Yu Hui, Gao Lei, Tu Kang, Guo Zheng
Department of Bioinformatics, Harbin Medical University, Harbin 150086, China.
Gene. 2005 Jun 6;352:75-81. doi: 10.1016/j.gene.2005.03.033.
Previous studies on computational gene functional prediction have not fully exploited the taxonomy structure of Gene Ontology (GO). They just select a few classes from GO into a set, and conduct classwise learning of these classes. The pre-selection of learning classes, often done according to the annotation sizes, limits the prediction breadth and depth. This way of pre-selecting learning classes ignores the taxonomy relations among classes, and so wastes the valuable functional knowledge encoded in the DAG structure of GO. This paper proposes GESTS, a novel gene functional prediction approach based on both gene expression similarity and GO taxonomy similarity, which circumvents the problem of arbitrary learning class pre-selection. GESTS is a semi-supervised approach that reasonably and efficiently incorporates the ontology-formed gene functional knowledge into automated functional analyses of local gene clustering. By integrating both expression similarity and taxonomy similarity into the learning process, GESTS achieves better prediction breadth, depth, and precision than previous studies on the fibroblast serum response dataset and the yeast expression dataset.
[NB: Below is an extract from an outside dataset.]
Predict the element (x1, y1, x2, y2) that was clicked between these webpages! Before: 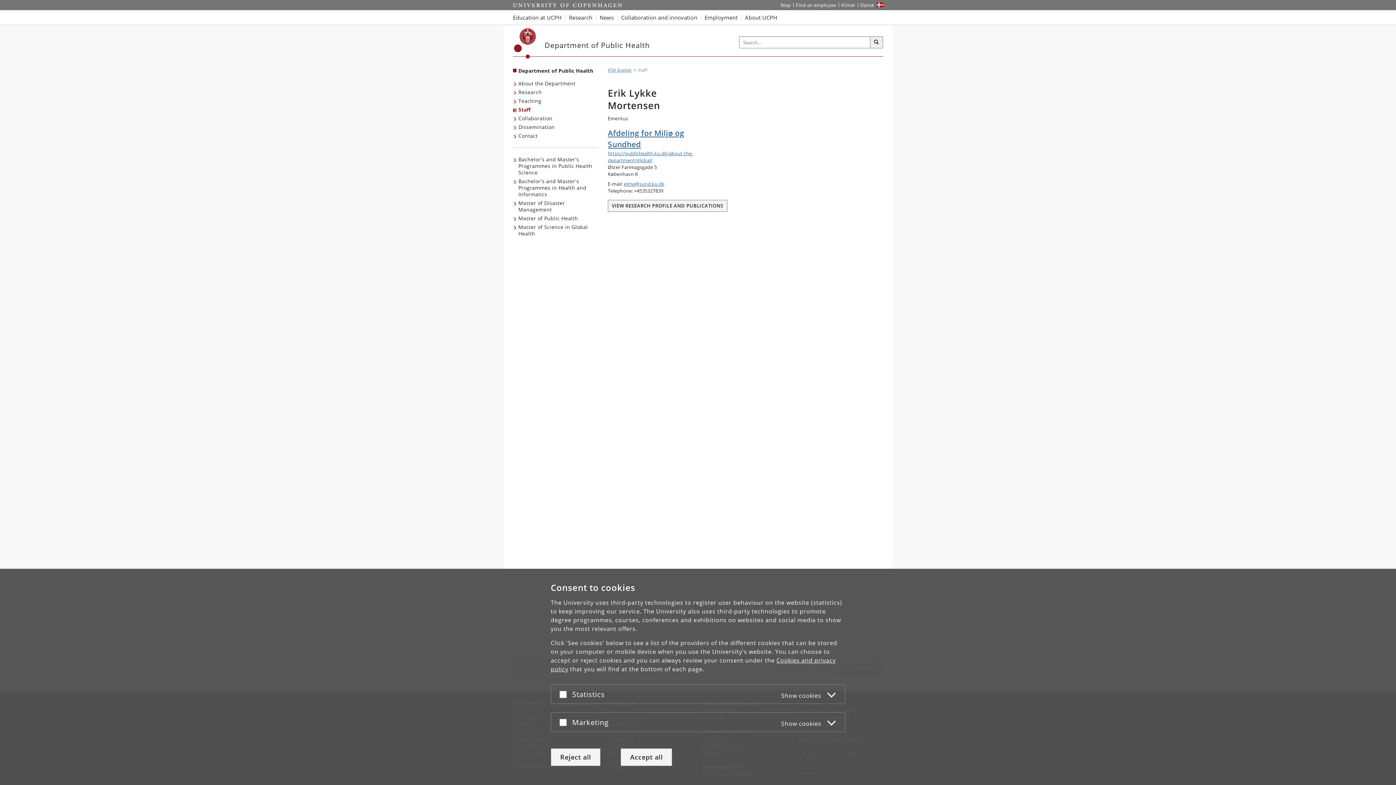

以往关于计算基因功能预测的研究尚未充分利用基因本体论(GO)的分类结构。他们只是从GO中选择几个类别组成一个集合,并对这些类别进行逐类学习。学习类别的预选择通常根据注释大小进行,这限制了预测的广度和深度。这种预选择学习类别的方式忽略了类别之间的分类关系,因此浪费了编码在GO的有向无环图(DAG)结构中的宝贵功能知识。本文提出了GESTS,一种基于基因表达相似性和GO分类相似性的新型基因功能预测方法,该方法规避了任意学习类预选择的问题。GESTS是一种半监督方法,它合理有效地将本体形成的基因功能知识纳入局部基因聚类的自动功能分析中。通过将表达相似性和分类相似性都整合到学习过程中,与以往关于成纤维细胞血清反应数据集和酵母表达数据集的研究相比,GESTS在预测广度、深度和精度方面都取得了更好的效果。